Interpersonal discrimination has been studied widely in relation to health as it is hypothesized to be an important mechanism by which racial inequities in health are maintained. However, the exact role of interpersonal discrimination here is not clear: differences in levels of reports of discrimination vary by dataset and are often not different between Whites and persons of color, and the relation between discrimination and health is often shown to consistent across racial groups. It is likely that this lack of clarity in the role of interpersonal discrimination in racial health inequities, including that racial variation exists in what latent construct(s) manifest discrimination maps onto.
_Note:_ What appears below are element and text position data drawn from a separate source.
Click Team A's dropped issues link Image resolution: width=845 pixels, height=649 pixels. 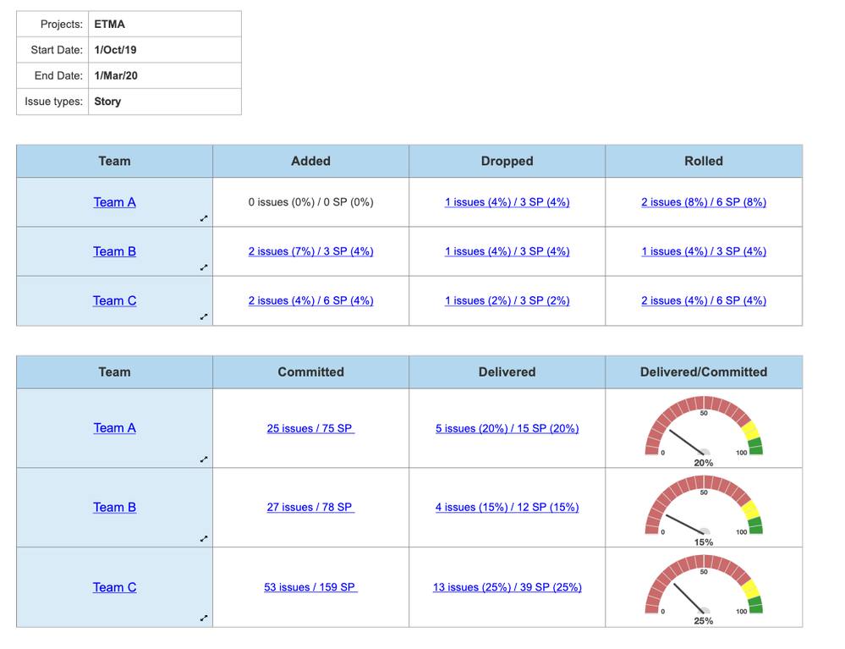pyautogui.click(x=507, y=202)
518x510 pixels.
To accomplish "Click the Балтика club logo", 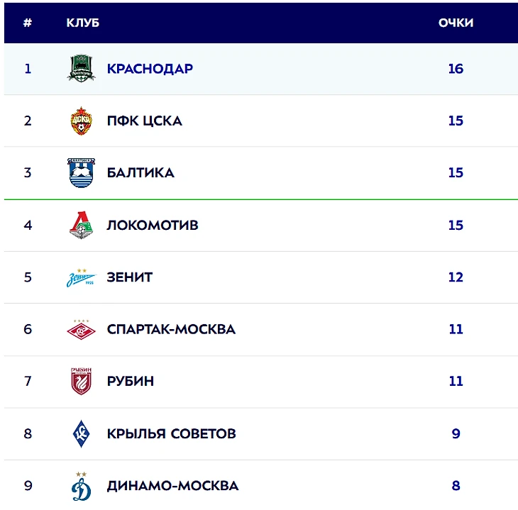I will [80, 173].
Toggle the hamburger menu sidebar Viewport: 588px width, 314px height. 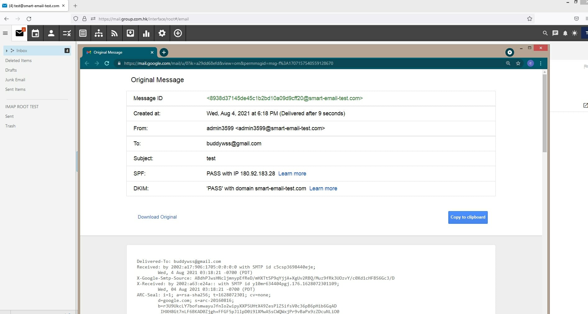click(5, 33)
To establish a comprehensive foundation for the study of discrimination and health (both going forward and for the interpretation of previous studies), we examine who tends to report different types of discrimination and how the items in the discrimination measures hang with items of other major and potentially related psychosocial factors.
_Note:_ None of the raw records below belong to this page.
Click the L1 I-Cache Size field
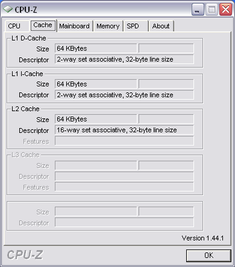This screenshot has height=267, width=235. coord(96,84)
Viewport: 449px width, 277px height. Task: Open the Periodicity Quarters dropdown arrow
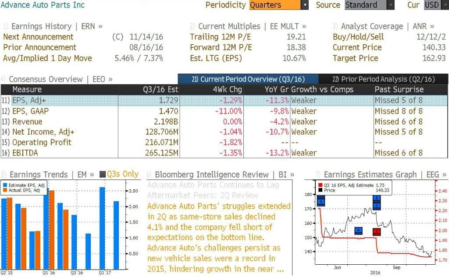pos(305,5)
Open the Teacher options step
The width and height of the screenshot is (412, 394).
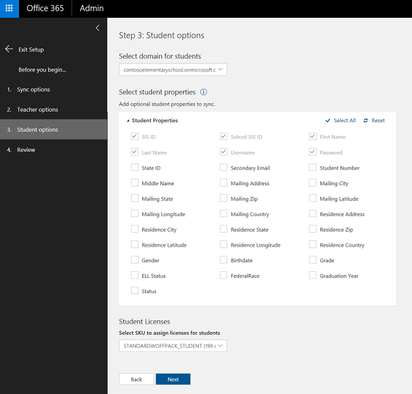37,109
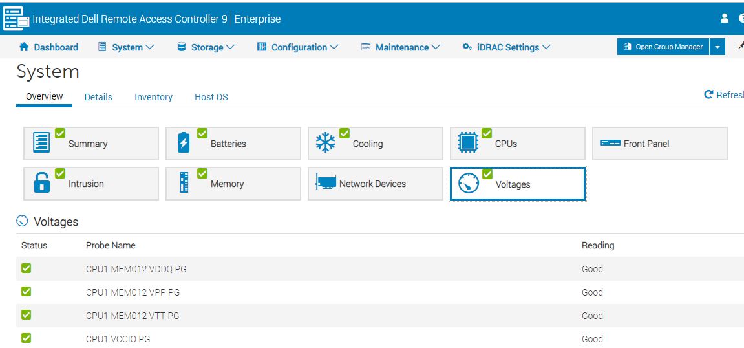Open the Front Panel tile
This screenshot has width=744, height=348.
(659, 144)
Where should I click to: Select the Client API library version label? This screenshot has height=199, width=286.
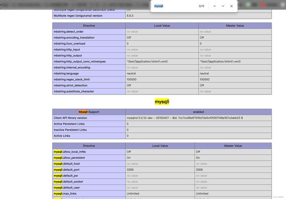click(x=70, y=118)
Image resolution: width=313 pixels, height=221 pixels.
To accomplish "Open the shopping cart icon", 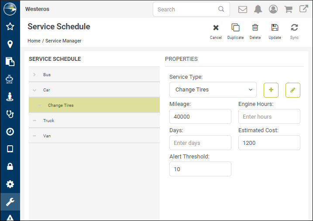I will (288, 9).
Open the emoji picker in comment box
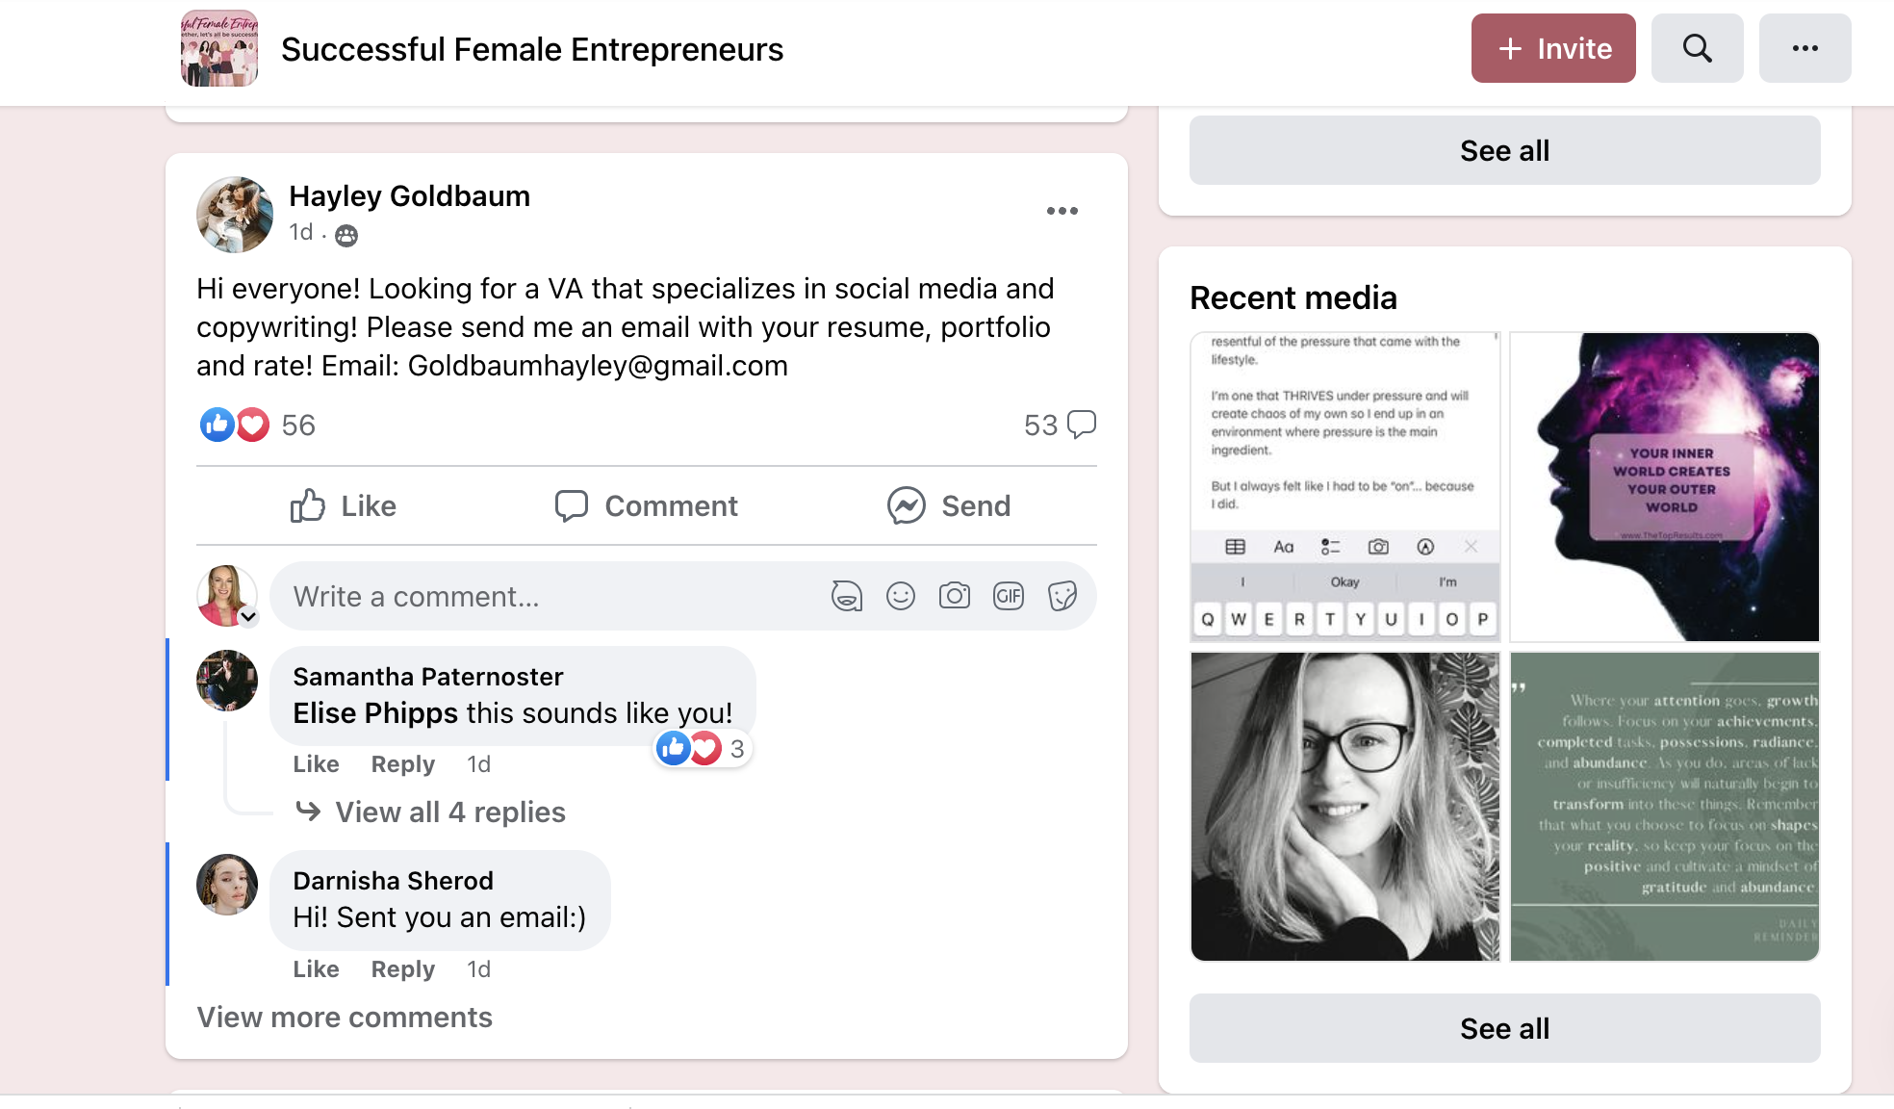 click(901, 596)
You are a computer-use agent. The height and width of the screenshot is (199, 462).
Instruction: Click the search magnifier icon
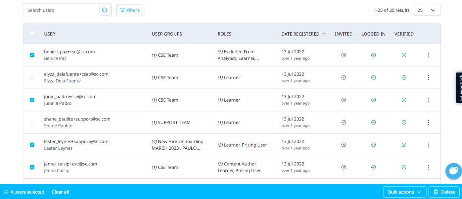point(105,10)
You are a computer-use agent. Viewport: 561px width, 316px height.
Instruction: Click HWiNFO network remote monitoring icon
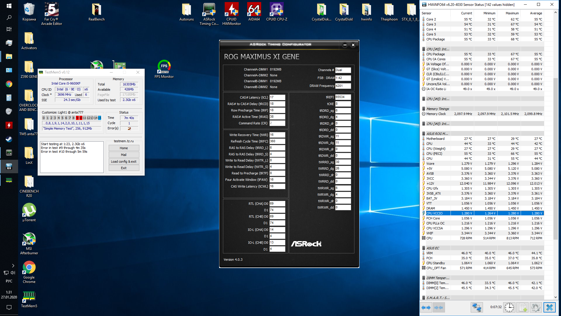click(477, 308)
Can Neighborhood and Local Environments Modify Cognitive Decline? Findings from the REGARDS Study
with: Phillipa Clarke; Margaret Hicken; Carina Gronlund; Jessica Finlay; Ketlyne Sol; Joy Bohyun Jang; Iris Gomez-Lopez; Robert Melendez; Anam Khan; Megan Mullins; Min Hee Kim; and Dominique Sylvers
Environmental factors may significantly increase the risk of, or buffer against, age-related cognitive decline, yet policies and practices to improve cognitive health outcomes to date largely overlook the role of neighborhoods and socio-physical environmental contexts. Residence in socioeconomically advantaged neighborhoods may promote cognitive function through greater density of physical and social resources (e.g., libraries, parks, coffee shops, air conditioning, community centers) that promote physical activity, facilitate mental stimulation, and encourage social engagement. Through a series of papers, our group will identify natural, built, and social environmental factors linked to changes in cognitive function over time (assessed by animal naming and world list learning tests) based on secondary data analyses of a national, racially diverse (42% Black), population-based sample of over 30,000 Americans aged 45+ in the Reasons for Geographic and Racial Differences in Stroke (REGARDS) study followed annually since 2003.
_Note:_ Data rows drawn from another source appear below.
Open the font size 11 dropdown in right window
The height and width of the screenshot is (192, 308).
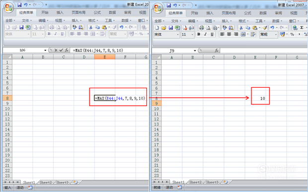pos(192,34)
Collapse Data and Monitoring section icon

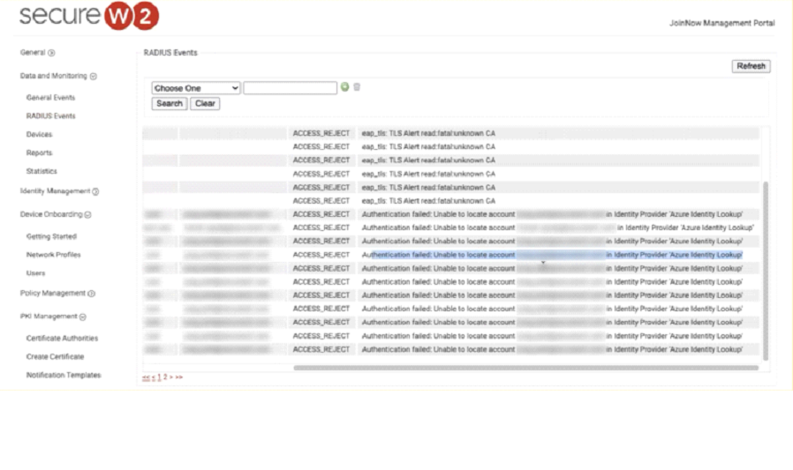tap(94, 77)
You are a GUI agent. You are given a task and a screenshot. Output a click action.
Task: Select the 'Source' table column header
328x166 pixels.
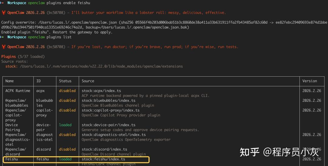click(x=88, y=81)
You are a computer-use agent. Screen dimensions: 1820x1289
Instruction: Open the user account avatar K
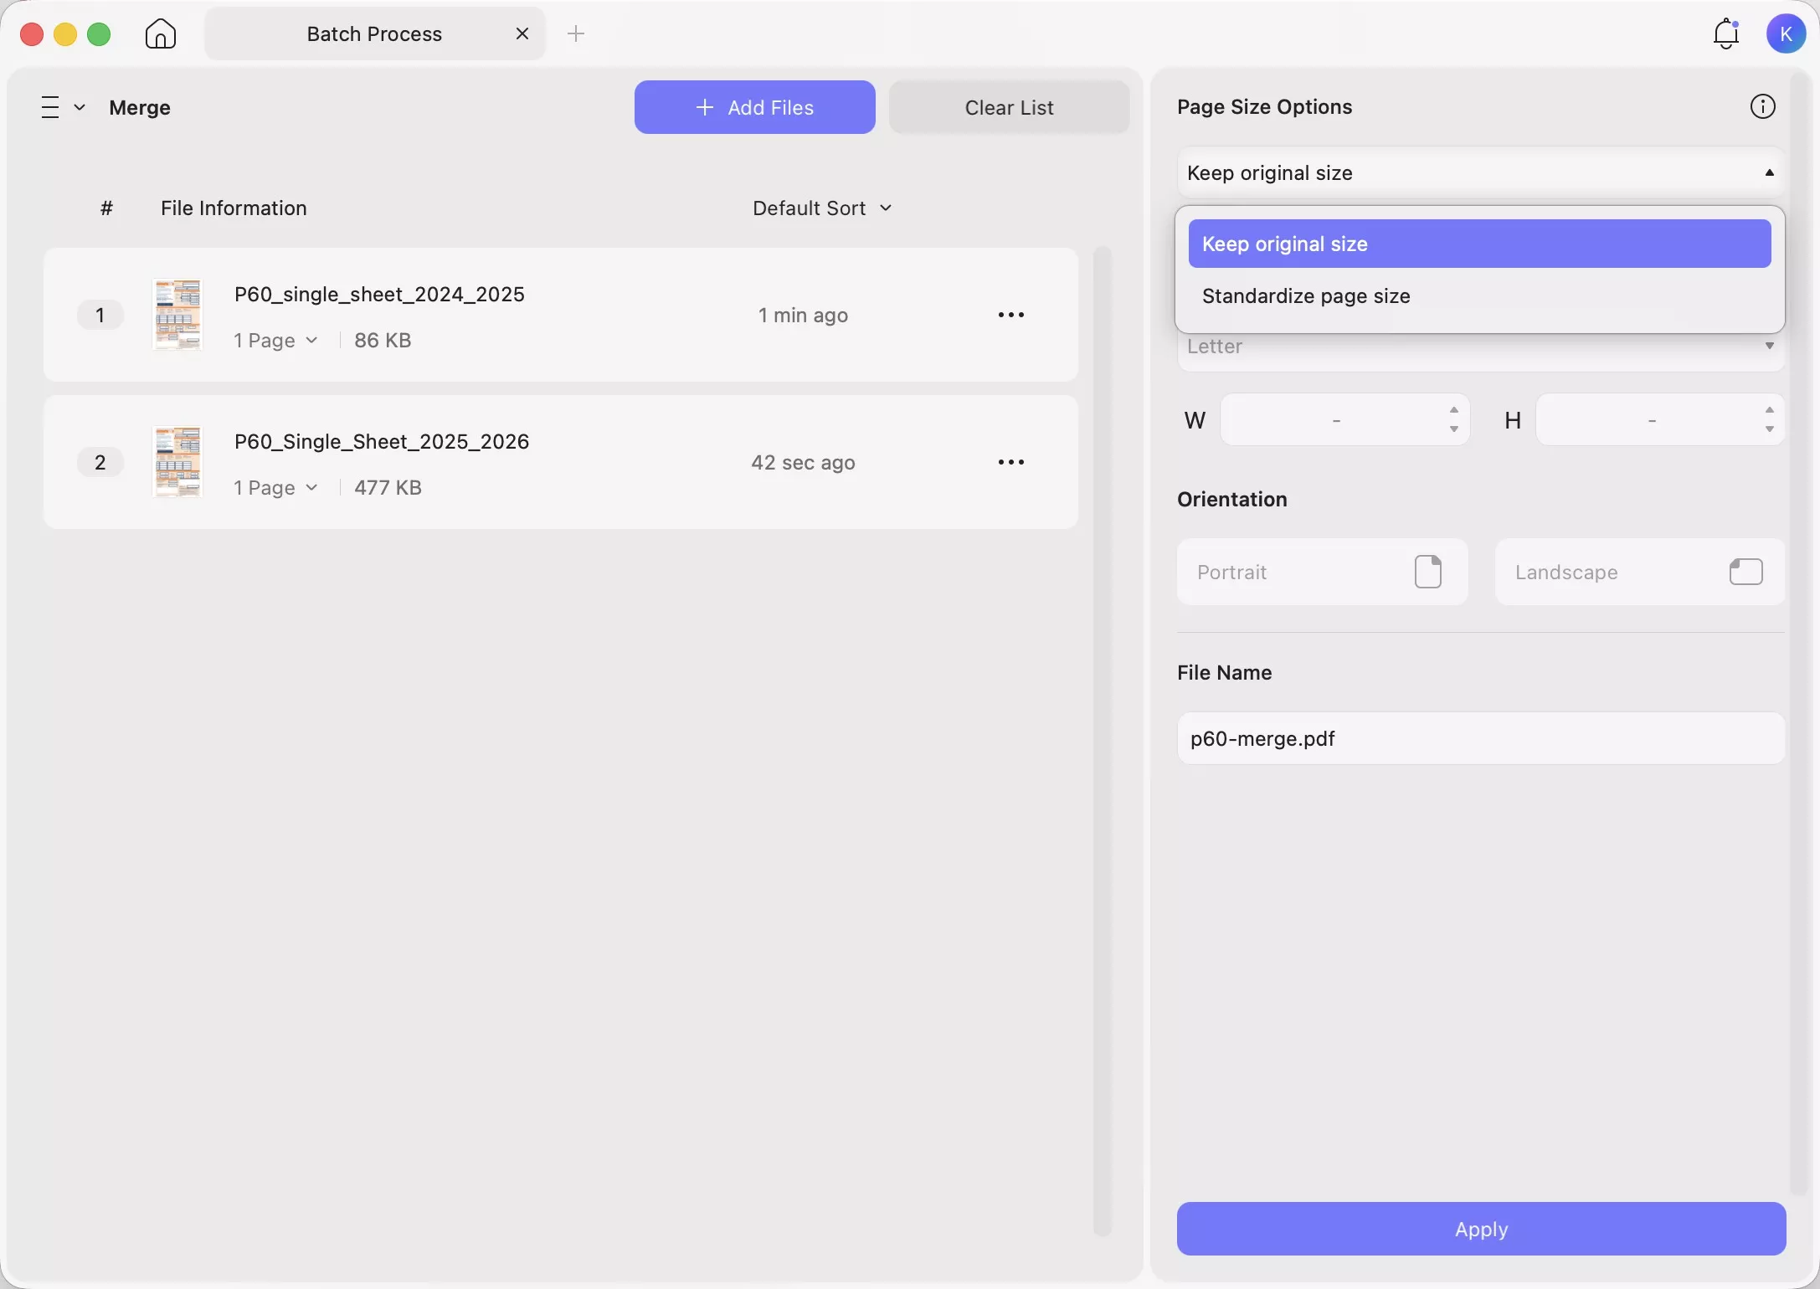tap(1786, 34)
In the United States, race is a consistent predictor of health status. However, race as a concept has no meaningful biological validity. Instead, race is a sociopolitical construct used to classify human variation and justify the exploitation of groups defined as inferior based on external appraisals of arbitrary physical characteristics. At the macro-level, the results of these external racial appraisals expose individuals to various risk factors that affect health outcomes. While racial self-identification is commonly used in social surveys and analyses, recent scholarship has called for more attention to external appraisals of race in health research. Focusing on various health outcomes, our analysis introduces the concept of "interviewer-recorded" race to detemine if external evaluations of race matter above and beyond self-identified racial classifications. We find support for the use of this construct in health research, showing that external appraisals of race produce differing health profiles within self-identified racial groups.